PGR pede condenação de réus do Núcleo 3 que planejaram matar Moraes, Lula e Alckmin
O procurador-geral da República, Paulo Gonet, voltou a defender nesta terça-feira (11) a condenação de nove réus do Núcleo 3, grupo envolvido na trama golpista que tentou manter o ex-presidente Jair Bolsonaro no poder após sua derrota nas eleições de 2022.
Segundo Gonet, as investigações sobre o grupo revelam a “disposição homicida e brutal” da organização criminosa.
O Núcleo 3 é formado por nove militares do Exército e um policial federal, acusados de monitorar o ministro Alexandre de Moraes no final de 2022, com a intenção de sequestrá-lo e matá-lo, ou, nas palavras do procurador, “neutralizá-lo”.
Durante o julgamento, Gonet apresentou ainda diversas mensagens trocadas pelos réus, nas quais eles mencionam a intenção de “matar” adversários, especialmente o ministro Moraes.
Além de Moraes, o então presidente eleito Luiz Inácio Lula da Silva também foi monitorado pelo grupo, segundo a denúncia. O plano previa ainda a morte de Lula e do vice eleito, Geraldo Alckmin, antes da posse, em janeiro de 2023.
Gonet destacou que a Polícia Federal (PF) localizou registros documentais do “Plano Punhal Verde e Amarelo” e da “Operação Copa 2022”, que detalhavam a execução do planejamento golpista.
A acusação também apresentou evidências do uso de celulares e veículos pelos réus para monitorar Moraes entre novembro e dezembro de 2022.
O procurador lembrou ainda do julgamento de Bolsonaro e de sete aliados, que resultou na condenação do ex-presidente a 27 anos e três meses de prisão por liderar o complô. Para Gonet, essa decisão tornou “incontroversa a materialidade dos fatos”.
Nesta terça (11), o julgamento do núcleo 3 deve ficar restrito às sustentações orais de acusação e defesas. O Supremo reservou sessões ainda nos dias 12, 18 e 19 de novembro para analisar o caso.
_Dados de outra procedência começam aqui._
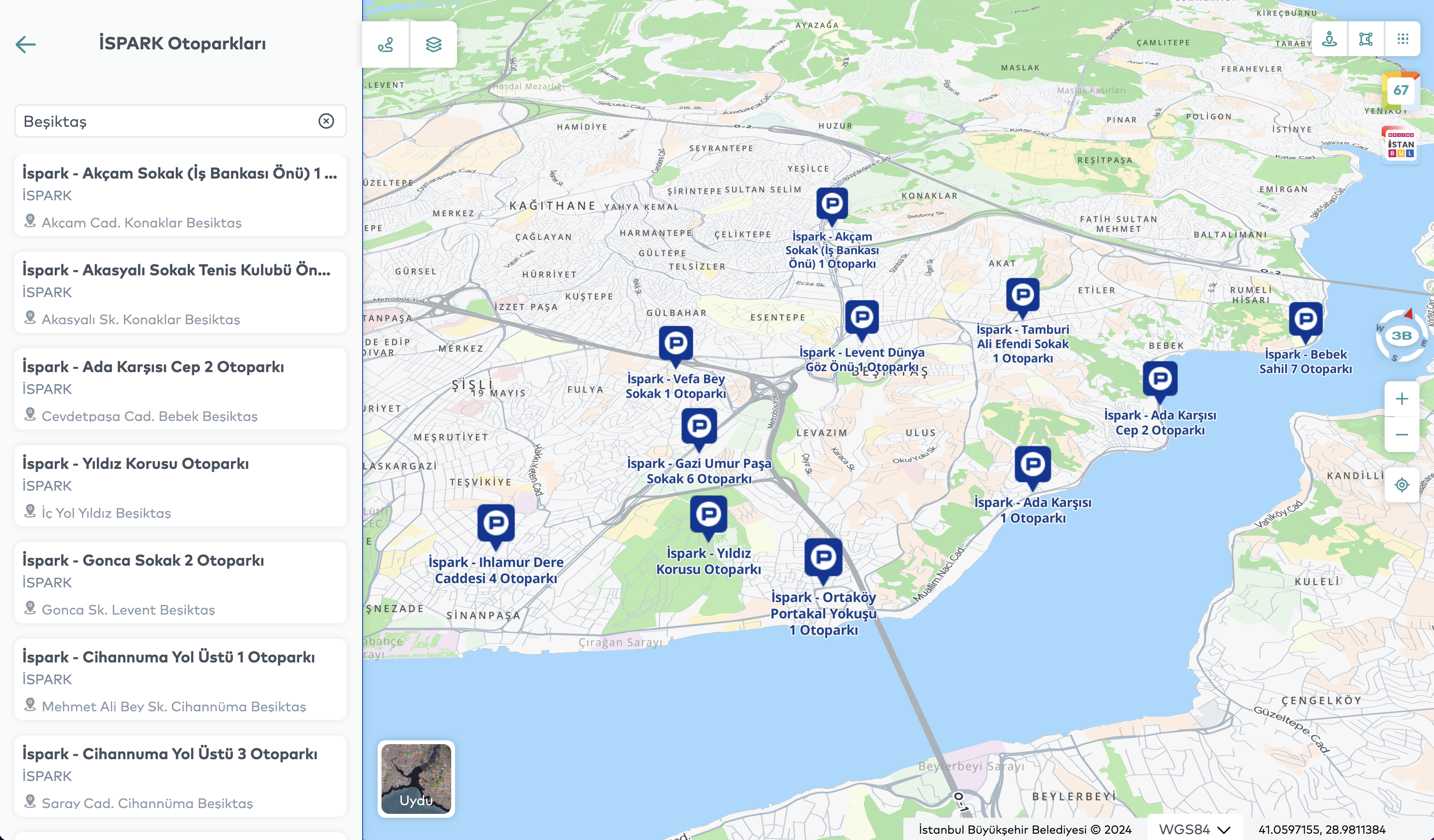
Task: Open the route planning tool
Action: point(386,45)
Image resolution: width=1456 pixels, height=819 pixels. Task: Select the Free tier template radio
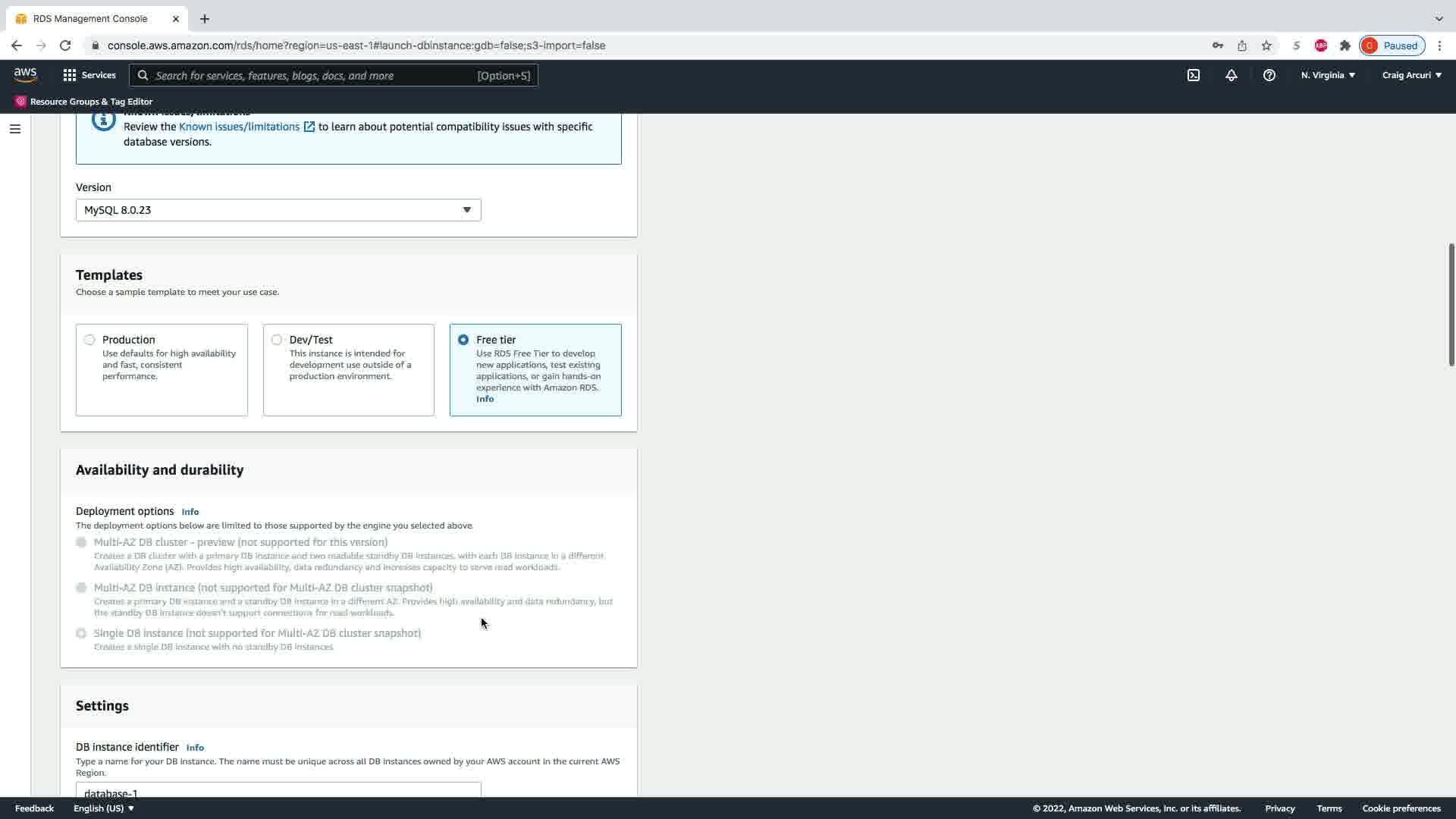click(x=463, y=340)
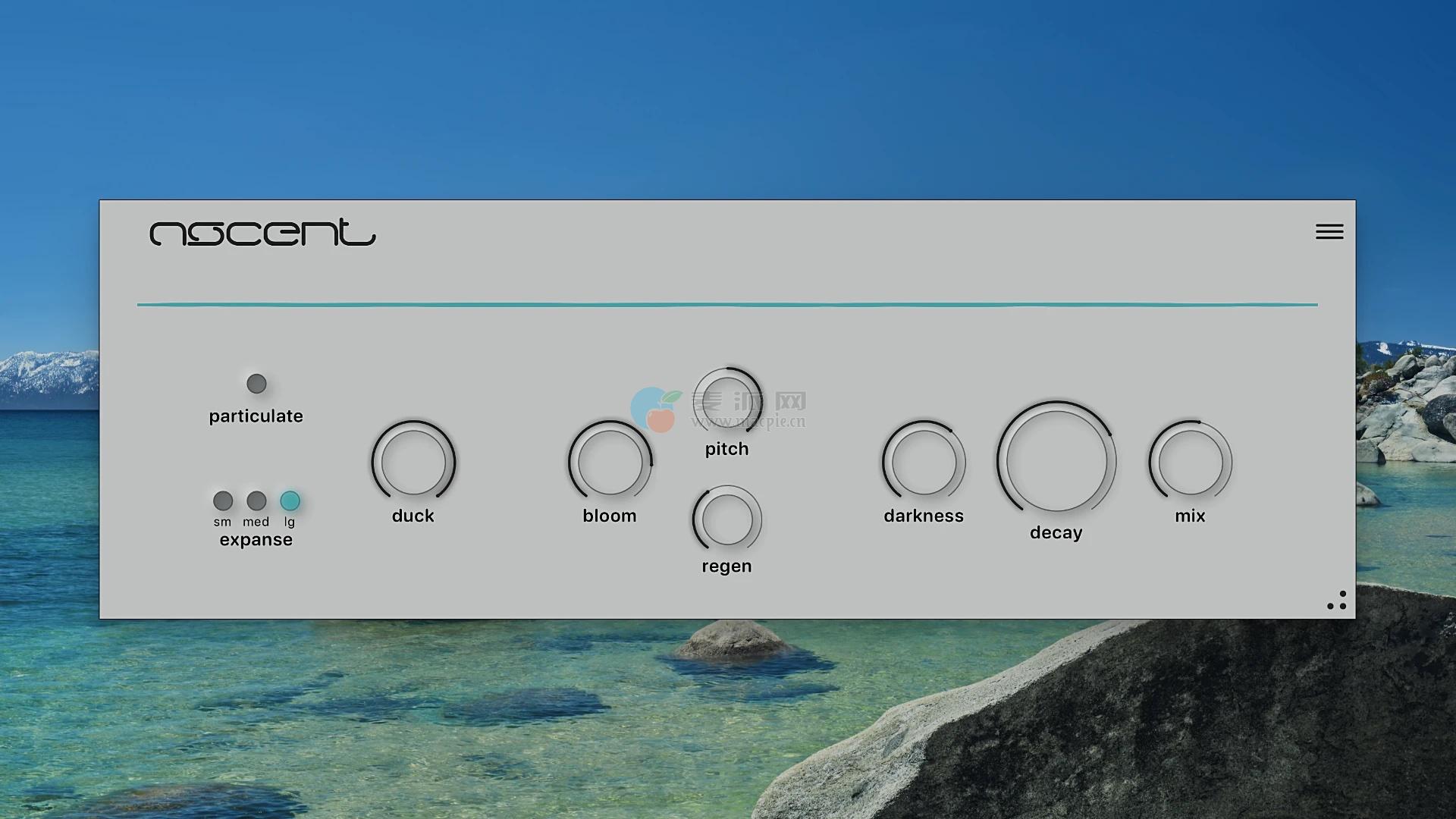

O julgamento ocorre na Primeira Turma do Supremo, composta pelos ministros Alexandre de Moraes, relator e primeiro a votar, Cristiano Zanin, Flávio Dino e Cármen Lúcia.
Crimes
Assim como os réus dos demais núcleos, os dez acusados do núcleo 3 respondem pelos crimes de organização criminosa armada, tentativa de abolição violenta do Estado Democrático de Direito, golpe de Estado, dano qualificado pela violência e grave ameaça e deterioração de patrimônio tombado.
Os réus são conhecidos como “kids-pretos”, militares que integraram o grupamento de forças especiais do Exército. O grupo foi acusado ainda de ter pressionado os comandantes das Forças Armadas a aderirem ao plano golpista, por meio de campanhas de difamação.
São réus do núcleo 3:
- Bernardo Romão Correa Netto (coronel);
- Estevam Theophilo (general);
- Fabrício Moreira de Bastos (coronel);
- Hélio Ferreira Lima (tenente-coronel);
- Márcio Nunes de Resende Júnior (coronel);
- Rafael Martins de Oliveira (tenente-coronel);
- Rodrigo Bezerra de Azevedo (tenente-coronel);
- Ronald Ferreira de Araújo Júnior (tenente-coronel);
- Sérgio Ricardo Cavaliere de Medeiros (tenente-coronel);
- Wladimir Matos Soares (policial federal).
No caso do tenente-coronel Ronald Ferreira de Araújo Júnior, a PGR pediu que a acusação seja desclassificada para o crime de incitação das Forças Armadas contra os poderes constitucionais. Com a medida, o acusado poderá ter direito a um acordo para se livrar de condenação. Atualmente, ele responde aos cinco crimes imputados a todos os réus.
Outros núcleos
Até o momento, o STF já condenou 15 réus envolvidos na trama golpista: sete do Núcleo 4 e oito do Núcleo 1, liderado pelo ex-presidente Jair Bolsonaro.
O julgamento do Núcleo 2 está previsto para começar em 9 de dezembro.